Boeing is studying setting up a Next Generation 737 production line at its Douglas Products division site in Long Beach, California, although it says that the plan, if it gets the go-ahead, would not take place before 1999.

The study was announced as part of changes designed to ease the production problems still besetting the company's overworked Renton site where 737s and 757s are built.

More immediate moves include flying 10 737s to Long Beach for completion of interiors. Five of the aircraft are Next Generation test aircraft that will be reconverted to customer configuration before flying back to Seattle for painting and delivery. The balance will have interiors completed.

In addition, Boeing plans to transfer delivery work on some 757s from Renton and Boeing Field to Everett, freeing production crews normally assigned to the larger twin to assist with 737 pre-flight and delivery work. The move comes as 737 production rates are on course to accelerate to 21 a month by the end of this year, from the present 14 a month, and as Boeing Field crews prepare for the start of 757-300 flight testing by the middle of this year.

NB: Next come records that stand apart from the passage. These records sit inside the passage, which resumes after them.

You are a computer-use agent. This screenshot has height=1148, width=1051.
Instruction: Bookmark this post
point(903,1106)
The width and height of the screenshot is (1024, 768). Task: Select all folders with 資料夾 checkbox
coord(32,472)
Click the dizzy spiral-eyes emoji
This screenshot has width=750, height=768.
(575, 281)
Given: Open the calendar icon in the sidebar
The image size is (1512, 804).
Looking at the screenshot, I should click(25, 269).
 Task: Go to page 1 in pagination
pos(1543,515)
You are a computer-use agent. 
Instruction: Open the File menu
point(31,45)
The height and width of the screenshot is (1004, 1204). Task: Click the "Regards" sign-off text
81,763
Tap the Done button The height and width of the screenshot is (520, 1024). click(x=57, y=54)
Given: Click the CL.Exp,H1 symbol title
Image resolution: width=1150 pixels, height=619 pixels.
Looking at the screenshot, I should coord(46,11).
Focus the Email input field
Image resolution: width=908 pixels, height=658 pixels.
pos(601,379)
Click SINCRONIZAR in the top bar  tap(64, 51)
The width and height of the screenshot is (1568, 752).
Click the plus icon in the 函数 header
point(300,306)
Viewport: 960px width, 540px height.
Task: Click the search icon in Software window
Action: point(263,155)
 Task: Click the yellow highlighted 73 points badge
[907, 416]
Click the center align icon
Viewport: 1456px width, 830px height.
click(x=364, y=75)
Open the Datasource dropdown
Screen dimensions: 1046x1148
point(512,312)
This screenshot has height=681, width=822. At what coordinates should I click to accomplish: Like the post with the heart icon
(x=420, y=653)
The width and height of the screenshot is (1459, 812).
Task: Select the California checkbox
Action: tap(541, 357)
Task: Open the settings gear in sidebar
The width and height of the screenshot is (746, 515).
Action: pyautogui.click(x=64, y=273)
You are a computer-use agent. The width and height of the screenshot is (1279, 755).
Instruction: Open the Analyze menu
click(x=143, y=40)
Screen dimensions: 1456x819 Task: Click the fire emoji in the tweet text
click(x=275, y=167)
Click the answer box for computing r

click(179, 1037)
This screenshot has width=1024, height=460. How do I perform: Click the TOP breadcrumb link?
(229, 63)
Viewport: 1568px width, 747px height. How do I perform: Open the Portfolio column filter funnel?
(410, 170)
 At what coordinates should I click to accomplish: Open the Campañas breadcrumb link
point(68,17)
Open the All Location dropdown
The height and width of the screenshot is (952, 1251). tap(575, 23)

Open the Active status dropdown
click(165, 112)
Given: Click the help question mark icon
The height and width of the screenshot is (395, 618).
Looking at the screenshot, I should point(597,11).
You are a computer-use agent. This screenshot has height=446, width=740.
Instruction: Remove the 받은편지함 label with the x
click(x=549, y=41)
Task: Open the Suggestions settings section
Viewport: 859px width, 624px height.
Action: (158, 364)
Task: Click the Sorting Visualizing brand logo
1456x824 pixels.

The decision on the setting up of a new 737 line at Long Beach will be made "this summer", according to aircraft production executive vice-president Fred Mitchell. Much of the decision hinges on the reaction of the machinists' union in Seattle, which, by law, requires up to 90 days notice of the action.

The study foresees the setting up of a line for "on-standard" configuration 737s such as Boeing Business Jets (BBJs) and the convertible freighter 737-700C variant, leaving Renton to concentrate on high volume production of passenger variants. The first BBJ is due for delivery at the end of this year and the first deliveries of the -700C are scheduled for 2000.

Although Boeing says that no decisions on the logistics of the operation have yet been made, it is expected that fuselages for the Long Beach line would continue to be assembled at Wichita, Kansas, and shipped by rail to California.

New assembly jigs will be required for Long Beach, which, by late 1999, will be seeing the final assembly of MD-80s and MD-90s on order. New jigs are expected to be relatively easily produced, thanks to the gradual introduction of digitally based assembly techniques developed for other projects under the recent fuselage assembly integration team initiative.

It is also thought that wings, tails and stabilisers would not be produced separately at Long Beach, but transported to California as subassemblies from Renton.